To drive the point home, Ginsburg referenced other state river boundaries that shed light on options the parties in 1905 were certainly aware of. An 1834 compact between New Jersey and New York involved the states’ common boundary along the Hudson River. As with the border in Delaware, it was located at New Jersey’s shore. Yet there, the compact gave New Jersey “the exclusive jurisdiction of and over the wharves, docks, and improvements, made and to be made on [its] shore.”
And in an 1877 arbitration over riparian rights on the Potomac River, Virginia and Maryland had considered a boundary that outlined all existing and future wharves and improvements, thereby containing them within the sovereignty of the onshore state. (Virginia v. Maryland, 540 U.S. 56, fn. 7 (2003).) The Court in Delaware concluded, “New Jersey could hardly claim ignorance that Article VII could have been drafted to grant New Jersey exclusive jurisdiction.”
The Court held that Delaware’s authority to deny permission for the LNG project was “consistent with the scope of its retained police power” to protect against—in the words of the state’s Coastal Zone Act—“a significant danger of pollution to the coastal zone.”
Consequences
Delaware serves as a reminder that textualism and the importance of words are not strictly the domain of conservatives, just as consideration of outcomes is not solely reserved for liberals. In fact, in his dissent in Delaware, Scalia saw fit to point out the missed economic benefits of a natural gas project, such as jobs and tax revenue, for “an energy-starved Nation.” Some see this as inconsistent, coming from a justice who criticized “consequentialism” as evincing an “uncanny correspondence between the consequentialist’s own policy views and [that jurist’s] judicial decisions.” (Scalia & Garner.)

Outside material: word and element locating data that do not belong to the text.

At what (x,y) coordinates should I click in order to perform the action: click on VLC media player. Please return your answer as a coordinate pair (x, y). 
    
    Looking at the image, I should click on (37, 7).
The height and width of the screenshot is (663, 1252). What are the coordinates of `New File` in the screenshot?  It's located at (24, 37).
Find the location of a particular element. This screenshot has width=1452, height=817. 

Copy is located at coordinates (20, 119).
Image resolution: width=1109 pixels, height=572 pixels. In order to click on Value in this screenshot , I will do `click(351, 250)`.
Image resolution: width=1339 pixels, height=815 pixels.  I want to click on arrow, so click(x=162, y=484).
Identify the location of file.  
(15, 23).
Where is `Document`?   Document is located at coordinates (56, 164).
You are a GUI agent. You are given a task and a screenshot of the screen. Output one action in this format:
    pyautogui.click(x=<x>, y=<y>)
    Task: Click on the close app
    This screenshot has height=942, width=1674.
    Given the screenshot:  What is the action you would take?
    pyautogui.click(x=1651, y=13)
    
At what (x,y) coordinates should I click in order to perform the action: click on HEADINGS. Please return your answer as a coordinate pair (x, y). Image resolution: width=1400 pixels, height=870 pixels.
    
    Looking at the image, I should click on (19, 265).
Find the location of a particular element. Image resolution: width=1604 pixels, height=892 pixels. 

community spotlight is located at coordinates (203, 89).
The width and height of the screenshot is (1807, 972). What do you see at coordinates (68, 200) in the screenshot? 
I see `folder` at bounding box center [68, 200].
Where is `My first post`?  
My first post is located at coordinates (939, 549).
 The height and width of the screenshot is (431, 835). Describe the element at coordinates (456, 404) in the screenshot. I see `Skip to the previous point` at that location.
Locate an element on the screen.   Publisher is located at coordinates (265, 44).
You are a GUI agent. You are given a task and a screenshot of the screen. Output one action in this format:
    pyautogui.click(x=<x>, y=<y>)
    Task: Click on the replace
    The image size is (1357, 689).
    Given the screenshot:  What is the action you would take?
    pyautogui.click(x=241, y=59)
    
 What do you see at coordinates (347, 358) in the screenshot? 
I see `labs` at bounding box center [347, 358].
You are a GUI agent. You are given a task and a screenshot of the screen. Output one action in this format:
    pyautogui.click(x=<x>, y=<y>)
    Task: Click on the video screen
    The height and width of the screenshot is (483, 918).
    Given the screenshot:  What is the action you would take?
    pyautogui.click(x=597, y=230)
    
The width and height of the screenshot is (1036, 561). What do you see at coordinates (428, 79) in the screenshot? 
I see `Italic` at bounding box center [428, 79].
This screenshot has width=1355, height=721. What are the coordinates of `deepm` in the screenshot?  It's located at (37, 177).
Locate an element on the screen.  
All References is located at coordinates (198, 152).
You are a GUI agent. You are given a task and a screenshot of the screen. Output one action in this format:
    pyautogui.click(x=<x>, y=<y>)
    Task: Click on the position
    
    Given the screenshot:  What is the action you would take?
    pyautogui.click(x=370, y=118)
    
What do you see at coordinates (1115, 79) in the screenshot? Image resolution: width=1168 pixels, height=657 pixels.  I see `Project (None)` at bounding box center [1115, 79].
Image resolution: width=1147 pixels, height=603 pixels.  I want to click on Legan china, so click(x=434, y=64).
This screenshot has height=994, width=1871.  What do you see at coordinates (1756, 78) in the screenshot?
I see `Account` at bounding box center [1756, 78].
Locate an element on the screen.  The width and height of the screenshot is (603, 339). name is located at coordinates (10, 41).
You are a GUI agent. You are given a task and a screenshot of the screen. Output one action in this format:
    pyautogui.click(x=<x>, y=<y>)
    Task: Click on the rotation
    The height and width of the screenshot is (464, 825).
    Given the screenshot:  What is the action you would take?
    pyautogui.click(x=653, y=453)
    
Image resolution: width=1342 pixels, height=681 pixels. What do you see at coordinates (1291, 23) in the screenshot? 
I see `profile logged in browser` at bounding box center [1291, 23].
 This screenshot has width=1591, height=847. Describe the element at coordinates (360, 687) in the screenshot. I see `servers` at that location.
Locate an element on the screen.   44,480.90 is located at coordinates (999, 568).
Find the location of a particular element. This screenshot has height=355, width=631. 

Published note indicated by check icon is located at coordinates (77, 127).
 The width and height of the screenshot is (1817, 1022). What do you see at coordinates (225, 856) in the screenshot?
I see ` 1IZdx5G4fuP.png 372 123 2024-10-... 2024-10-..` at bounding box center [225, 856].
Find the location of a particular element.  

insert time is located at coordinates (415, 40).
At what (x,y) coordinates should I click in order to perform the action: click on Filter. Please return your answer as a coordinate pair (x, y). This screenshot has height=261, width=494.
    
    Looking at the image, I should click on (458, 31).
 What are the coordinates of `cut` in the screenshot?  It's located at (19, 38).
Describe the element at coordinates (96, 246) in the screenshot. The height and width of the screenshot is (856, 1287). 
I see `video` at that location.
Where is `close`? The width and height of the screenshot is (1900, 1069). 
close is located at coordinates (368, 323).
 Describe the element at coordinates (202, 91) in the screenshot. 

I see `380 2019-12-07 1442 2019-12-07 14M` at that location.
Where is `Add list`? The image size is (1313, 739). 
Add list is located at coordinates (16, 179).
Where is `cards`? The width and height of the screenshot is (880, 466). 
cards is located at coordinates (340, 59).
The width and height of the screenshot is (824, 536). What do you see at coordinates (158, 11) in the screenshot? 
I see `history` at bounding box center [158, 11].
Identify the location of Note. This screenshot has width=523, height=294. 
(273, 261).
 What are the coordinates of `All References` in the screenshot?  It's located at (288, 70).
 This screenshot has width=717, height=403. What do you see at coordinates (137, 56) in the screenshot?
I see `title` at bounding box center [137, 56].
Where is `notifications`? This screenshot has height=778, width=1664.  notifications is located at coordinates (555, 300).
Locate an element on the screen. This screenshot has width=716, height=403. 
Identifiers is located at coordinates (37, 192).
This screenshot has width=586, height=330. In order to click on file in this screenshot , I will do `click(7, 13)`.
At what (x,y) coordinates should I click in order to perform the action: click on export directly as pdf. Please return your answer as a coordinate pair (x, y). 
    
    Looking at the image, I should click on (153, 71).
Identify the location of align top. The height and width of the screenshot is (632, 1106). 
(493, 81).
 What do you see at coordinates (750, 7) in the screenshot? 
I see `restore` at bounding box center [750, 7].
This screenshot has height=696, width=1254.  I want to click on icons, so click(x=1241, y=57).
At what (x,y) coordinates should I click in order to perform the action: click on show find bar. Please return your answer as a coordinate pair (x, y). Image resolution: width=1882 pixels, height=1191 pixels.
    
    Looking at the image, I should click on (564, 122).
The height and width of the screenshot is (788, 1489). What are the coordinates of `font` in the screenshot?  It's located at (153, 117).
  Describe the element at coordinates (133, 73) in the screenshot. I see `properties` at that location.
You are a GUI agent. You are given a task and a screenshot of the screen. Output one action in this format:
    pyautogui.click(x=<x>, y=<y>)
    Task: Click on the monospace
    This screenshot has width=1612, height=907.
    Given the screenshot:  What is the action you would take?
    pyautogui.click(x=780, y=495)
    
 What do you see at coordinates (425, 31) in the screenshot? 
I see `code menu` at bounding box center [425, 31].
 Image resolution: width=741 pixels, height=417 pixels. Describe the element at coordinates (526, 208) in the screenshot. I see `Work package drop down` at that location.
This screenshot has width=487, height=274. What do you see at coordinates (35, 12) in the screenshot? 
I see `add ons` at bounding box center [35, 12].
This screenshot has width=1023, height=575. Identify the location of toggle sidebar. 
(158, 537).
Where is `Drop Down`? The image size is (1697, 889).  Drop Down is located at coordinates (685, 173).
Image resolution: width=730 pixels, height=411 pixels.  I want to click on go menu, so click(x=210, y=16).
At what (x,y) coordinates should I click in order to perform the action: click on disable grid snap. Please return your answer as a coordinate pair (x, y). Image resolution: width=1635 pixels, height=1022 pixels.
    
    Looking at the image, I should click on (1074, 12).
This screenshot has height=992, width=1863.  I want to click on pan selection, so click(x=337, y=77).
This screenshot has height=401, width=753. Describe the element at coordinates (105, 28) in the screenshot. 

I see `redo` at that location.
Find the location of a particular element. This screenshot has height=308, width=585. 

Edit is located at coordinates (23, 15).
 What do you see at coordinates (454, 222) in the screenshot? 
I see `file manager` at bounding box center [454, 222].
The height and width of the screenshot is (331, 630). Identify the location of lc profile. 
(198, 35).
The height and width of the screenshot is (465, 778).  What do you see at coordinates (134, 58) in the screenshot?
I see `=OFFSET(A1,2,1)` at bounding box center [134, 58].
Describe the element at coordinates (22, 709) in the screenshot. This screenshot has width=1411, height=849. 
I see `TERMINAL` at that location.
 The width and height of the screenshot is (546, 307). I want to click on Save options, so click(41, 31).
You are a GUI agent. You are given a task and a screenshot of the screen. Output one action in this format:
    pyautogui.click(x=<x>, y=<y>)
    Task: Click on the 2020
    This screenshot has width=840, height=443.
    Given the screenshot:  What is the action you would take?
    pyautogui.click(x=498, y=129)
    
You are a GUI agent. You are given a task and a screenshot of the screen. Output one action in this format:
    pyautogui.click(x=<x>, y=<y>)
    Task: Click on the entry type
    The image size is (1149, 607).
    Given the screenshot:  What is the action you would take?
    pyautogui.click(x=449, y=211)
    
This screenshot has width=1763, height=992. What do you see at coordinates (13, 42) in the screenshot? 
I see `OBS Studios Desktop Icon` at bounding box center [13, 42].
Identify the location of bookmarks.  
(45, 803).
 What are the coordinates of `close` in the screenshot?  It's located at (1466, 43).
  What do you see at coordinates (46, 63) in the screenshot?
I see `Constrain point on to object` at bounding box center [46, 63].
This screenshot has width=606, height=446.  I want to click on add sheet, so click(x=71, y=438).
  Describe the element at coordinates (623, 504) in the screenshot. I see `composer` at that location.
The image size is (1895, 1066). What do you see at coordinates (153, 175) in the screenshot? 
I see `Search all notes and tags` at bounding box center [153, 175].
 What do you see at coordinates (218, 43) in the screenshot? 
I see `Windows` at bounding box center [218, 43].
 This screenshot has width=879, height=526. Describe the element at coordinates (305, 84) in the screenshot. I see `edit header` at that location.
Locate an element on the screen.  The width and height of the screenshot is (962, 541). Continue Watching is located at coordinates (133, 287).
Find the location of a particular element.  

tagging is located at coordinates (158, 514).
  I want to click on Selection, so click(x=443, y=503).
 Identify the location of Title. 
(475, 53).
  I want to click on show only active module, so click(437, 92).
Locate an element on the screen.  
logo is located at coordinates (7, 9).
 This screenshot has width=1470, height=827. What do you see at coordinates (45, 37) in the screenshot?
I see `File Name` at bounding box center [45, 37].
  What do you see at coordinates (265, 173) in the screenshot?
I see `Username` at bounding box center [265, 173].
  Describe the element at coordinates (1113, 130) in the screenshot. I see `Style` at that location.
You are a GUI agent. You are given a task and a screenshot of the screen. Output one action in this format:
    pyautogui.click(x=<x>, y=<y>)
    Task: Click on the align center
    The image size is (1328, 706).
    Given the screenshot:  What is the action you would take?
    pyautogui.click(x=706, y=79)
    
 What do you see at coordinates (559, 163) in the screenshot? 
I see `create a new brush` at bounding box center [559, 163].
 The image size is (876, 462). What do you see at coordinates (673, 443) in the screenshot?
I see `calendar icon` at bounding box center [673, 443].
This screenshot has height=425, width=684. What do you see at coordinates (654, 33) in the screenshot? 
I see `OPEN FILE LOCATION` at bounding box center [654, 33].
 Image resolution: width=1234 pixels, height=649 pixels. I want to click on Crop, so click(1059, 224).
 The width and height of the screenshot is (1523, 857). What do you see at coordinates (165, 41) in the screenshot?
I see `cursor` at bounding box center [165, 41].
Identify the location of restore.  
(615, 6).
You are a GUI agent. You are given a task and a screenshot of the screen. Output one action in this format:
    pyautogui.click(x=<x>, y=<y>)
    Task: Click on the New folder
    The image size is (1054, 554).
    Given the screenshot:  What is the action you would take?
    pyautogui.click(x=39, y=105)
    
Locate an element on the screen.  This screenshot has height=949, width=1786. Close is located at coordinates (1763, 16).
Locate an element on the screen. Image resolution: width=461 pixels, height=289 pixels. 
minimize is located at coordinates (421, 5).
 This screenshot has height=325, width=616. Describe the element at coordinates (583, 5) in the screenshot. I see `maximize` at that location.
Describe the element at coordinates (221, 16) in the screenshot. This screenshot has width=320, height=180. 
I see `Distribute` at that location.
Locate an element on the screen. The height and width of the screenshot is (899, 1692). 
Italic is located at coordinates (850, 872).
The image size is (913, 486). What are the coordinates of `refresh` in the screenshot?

The case also reminds us of the celebrated friendship and mutual respect that Justices Ginsburg and Scalia shared, despite their political differences. In her eulogy for Scalia, Ginsburg described how, in a landmark equal protection case (United States v. Virginia), her preview of Scalia’s “searing” dissent had the effect of strengthening her majority opinion. Perhaps that same relationship dynamic was at work in the Delaware case.
Bibliography
Ruth Bader Ginsburg, et al., My Own Words (Simon & Schuster, 2016).
Richard L. Hasen, The Justice of Contradictions: Antonin Scalia and the Politics of Disruption (Yale Univ. Press, 2018).
Antonin Scalia & Bryan A. Garner, Reading Law: The Interpretation of Legal Texts (Thomson/West, 2012).